BEGIN AVAILABLE RECORDS

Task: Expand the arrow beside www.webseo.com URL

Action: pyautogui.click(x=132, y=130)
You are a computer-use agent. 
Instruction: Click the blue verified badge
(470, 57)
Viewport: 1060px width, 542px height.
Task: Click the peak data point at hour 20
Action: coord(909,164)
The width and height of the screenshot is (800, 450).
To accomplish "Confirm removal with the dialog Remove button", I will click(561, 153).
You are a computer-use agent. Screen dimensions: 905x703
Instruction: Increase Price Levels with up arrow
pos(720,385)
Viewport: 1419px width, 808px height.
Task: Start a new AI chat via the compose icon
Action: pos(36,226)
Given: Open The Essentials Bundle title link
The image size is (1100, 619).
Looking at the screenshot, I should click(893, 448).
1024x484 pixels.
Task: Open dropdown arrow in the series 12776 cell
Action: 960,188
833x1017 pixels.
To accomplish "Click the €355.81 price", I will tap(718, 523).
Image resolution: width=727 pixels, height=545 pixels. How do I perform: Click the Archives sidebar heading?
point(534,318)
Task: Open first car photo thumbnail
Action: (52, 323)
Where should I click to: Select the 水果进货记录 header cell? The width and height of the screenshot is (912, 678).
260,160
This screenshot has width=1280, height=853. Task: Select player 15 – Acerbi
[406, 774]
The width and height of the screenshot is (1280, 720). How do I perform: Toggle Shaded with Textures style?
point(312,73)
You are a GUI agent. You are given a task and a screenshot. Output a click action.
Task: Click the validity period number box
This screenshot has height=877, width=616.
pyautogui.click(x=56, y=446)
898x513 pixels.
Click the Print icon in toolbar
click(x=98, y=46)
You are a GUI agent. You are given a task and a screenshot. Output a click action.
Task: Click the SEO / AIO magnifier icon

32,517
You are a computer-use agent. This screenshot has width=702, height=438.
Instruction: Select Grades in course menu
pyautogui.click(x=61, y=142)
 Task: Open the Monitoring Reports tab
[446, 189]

END AVAILABLE RECORDS

**TASK PROMPT:** Return all of the data precisely as it appears.

**TASK RESULT:**
Task: Expand the arrow beside www.webseo.com URL

Action: pyautogui.click(x=132, y=130)
You are a computer-use agent. 
Instruction: Click the blue verified badge
(470, 57)
Viewport: 1060px width, 542px height.
Task: Click the peak data point at hour 20
Action: coord(909,164)
The width and height of the screenshot is (800, 450).
To accomplish "Confirm removal with the dialog Remove button", I will click(561, 153).
You are a computer-use agent. Screen dimensions: 905x703
Instruction: Increase Price Levels with up arrow
pos(720,385)
Viewport: 1419px width, 808px height.
Task: Start a new AI chat via the compose icon
Action: pos(36,226)
Given: Open The Essentials Bundle title link
The image size is (1100, 619).
Looking at the screenshot, I should click(893, 448).
1024x484 pixels.
Task: Open dropdown arrow in the series 12776 cell
Action: 960,188
833x1017 pixels.
To accomplish "Click the €355.81 price", I will tap(718, 523).
Image resolution: width=727 pixels, height=545 pixels. How do I perform: Click the Archives sidebar heading?
point(534,318)
Task: Open first car photo thumbnail
Action: (52, 323)
Where should I click to: Select the 水果进货记录 header cell? The width and height of the screenshot is (912, 678).
260,160
This screenshot has width=1280, height=853. Task: Select player 15 – Acerbi
[406, 774]
The width and height of the screenshot is (1280, 720). How do I perform: Toggle Shaded with Textures style?
point(312,73)
You are a GUI agent. You are given a task and a screenshot. Output a click action.
Task: Click the validity period number box
This screenshot has height=877, width=616.
pyautogui.click(x=56, y=446)
898x513 pixels.
Click the Print icon in toolbar
click(x=98, y=46)
You are a GUI agent. You are given a task and a screenshot. Output a click action.
Task: Click the SEO / AIO magnifier icon

32,517
You are a computer-use agent. This screenshot has width=702, height=438.
Instruction: Select Grades in course menu
pyautogui.click(x=61, y=142)
 Task: Open the Monitoring Reports tab
[446, 189]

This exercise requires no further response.